• Aim: Substitute "Goal" for "Given" in the records, starting with the line that contains "Open the Business Details tab" and going on through the line that contains "Click the 22.5". Write out only those lines again with everything else unchanged.

## START Supplied material

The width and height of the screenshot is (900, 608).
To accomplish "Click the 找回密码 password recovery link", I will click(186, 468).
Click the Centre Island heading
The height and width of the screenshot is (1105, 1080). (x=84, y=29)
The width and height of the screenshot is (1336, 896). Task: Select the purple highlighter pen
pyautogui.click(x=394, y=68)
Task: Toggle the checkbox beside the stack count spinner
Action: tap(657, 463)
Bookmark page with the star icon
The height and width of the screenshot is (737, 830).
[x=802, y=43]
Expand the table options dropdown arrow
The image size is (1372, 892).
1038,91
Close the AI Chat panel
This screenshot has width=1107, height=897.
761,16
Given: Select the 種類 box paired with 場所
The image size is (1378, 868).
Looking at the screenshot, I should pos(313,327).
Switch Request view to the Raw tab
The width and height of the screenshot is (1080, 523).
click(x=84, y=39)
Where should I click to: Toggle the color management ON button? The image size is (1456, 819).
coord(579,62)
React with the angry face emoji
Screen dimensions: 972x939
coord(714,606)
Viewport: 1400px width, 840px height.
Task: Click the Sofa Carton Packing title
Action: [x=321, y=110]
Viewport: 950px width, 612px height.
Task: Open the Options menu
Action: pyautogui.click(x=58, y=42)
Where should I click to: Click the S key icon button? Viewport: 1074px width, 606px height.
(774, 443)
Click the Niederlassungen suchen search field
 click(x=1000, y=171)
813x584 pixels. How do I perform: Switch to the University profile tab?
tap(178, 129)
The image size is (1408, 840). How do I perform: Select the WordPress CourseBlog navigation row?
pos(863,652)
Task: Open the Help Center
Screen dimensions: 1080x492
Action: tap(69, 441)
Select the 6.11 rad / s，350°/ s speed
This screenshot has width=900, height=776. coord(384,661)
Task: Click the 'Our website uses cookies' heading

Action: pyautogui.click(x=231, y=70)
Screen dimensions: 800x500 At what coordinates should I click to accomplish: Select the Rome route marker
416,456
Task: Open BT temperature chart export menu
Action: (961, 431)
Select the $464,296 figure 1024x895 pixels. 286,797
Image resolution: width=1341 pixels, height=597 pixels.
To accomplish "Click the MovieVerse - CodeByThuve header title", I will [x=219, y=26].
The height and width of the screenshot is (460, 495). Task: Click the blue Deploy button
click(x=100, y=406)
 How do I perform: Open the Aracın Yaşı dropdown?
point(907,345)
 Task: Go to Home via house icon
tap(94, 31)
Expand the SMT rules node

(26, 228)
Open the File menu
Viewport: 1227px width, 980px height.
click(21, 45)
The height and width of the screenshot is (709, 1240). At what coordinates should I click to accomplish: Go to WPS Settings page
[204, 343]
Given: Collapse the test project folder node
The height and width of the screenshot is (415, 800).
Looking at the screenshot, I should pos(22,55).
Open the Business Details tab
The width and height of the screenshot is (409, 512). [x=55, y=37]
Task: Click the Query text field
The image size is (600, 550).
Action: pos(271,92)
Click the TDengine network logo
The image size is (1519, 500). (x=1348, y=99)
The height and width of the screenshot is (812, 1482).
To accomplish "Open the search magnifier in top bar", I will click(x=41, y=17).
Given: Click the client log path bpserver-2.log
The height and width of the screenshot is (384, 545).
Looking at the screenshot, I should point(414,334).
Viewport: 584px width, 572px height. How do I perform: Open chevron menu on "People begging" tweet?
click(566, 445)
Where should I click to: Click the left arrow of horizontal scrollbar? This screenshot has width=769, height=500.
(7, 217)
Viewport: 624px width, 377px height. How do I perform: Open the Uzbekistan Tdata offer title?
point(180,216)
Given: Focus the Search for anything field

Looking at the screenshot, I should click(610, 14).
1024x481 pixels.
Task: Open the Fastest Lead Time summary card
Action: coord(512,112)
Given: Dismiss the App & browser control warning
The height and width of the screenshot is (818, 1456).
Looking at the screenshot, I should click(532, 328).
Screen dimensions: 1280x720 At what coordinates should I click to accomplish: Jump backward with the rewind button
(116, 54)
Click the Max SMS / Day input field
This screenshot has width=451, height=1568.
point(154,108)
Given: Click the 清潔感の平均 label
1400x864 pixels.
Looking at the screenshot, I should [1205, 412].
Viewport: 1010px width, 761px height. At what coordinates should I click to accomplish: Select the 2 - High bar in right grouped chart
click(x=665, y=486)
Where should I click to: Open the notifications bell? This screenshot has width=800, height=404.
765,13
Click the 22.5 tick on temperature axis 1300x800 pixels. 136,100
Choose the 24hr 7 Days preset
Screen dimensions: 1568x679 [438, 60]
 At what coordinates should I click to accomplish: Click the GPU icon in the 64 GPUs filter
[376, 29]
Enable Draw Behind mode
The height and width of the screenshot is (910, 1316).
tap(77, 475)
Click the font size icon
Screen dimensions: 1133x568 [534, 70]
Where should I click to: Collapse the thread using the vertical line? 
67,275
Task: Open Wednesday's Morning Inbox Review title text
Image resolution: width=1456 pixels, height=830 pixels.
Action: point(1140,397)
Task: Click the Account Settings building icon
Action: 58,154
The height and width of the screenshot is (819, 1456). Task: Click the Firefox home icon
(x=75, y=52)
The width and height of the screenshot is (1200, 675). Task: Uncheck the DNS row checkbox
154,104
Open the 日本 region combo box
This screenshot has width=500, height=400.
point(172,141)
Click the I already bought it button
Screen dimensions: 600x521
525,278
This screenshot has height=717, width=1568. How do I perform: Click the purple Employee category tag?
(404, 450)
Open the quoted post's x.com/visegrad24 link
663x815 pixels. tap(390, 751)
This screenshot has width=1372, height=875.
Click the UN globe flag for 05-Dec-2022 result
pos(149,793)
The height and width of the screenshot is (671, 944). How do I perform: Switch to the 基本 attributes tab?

## END Supplied material

• Complete output:
Open the Business Details tab
The width and height of the screenshot is (409, 512). [x=55, y=37]
Task: Click the Query text field
The image size is (600, 550).
Action: pos(271,92)
Click the TDengine network logo
The image size is (1519, 500). (x=1348, y=99)
The height and width of the screenshot is (812, 1482).
To accomplish "Open the search magnifier in top bar", I will click(x=41, y=17).
Goal: Click the client log path bpserver-2.log
The height and width of the screenshot is (384, 545).
Looking at the screenshot, I should point(414,334).
Viewport: 584px width, 572px height. How do I perform: Open chevron menu on "People begging" tweet?
click(566, 445)
Where should I click to: Click the left arrow of horizontal scrollbar? This screenshot has width=769, height=500.
(7, 217)
Viewport: 624px width, 377px height. How do I perform: Open the Uzbekistan Tdata offer title?
point(180,216)
Goal: Focus the Search for anything field

Looking at the screenshot, I should click(610, 14).
1024x481 pixels.
Task: Open the Fastest Lead Time summary card
Action: coord(512,112)
Goal: Dismiss the App & browser control warning
The height and width of the screenshot is (818, 1456).
Looking at the screenshot, I should click(532, 328).
Screen dimensions: 1280x720 At what coordinates should I click to accomplish: Jump backward with the rewind button
(116, 54)
Click the Max SMS / Day input field
This screenshot has width=451, height=1568.
point(154,108)
Goal: Click the 清潔感の平均 label
1400x864 pixels.
Looking at the screenshot, I should [1205, 412].
Viewport: 1010px width, 761px height. At what coordinates should I click to accomplish: Select the 2 - High bar in right grouped chart
click(x=665, y=486)
Where should I click to: Open the notifications bell? This screenshot has width=800, height=404.
765,13
Click the 22.5 tick on temperature axis 1300x800 pixels. 136,100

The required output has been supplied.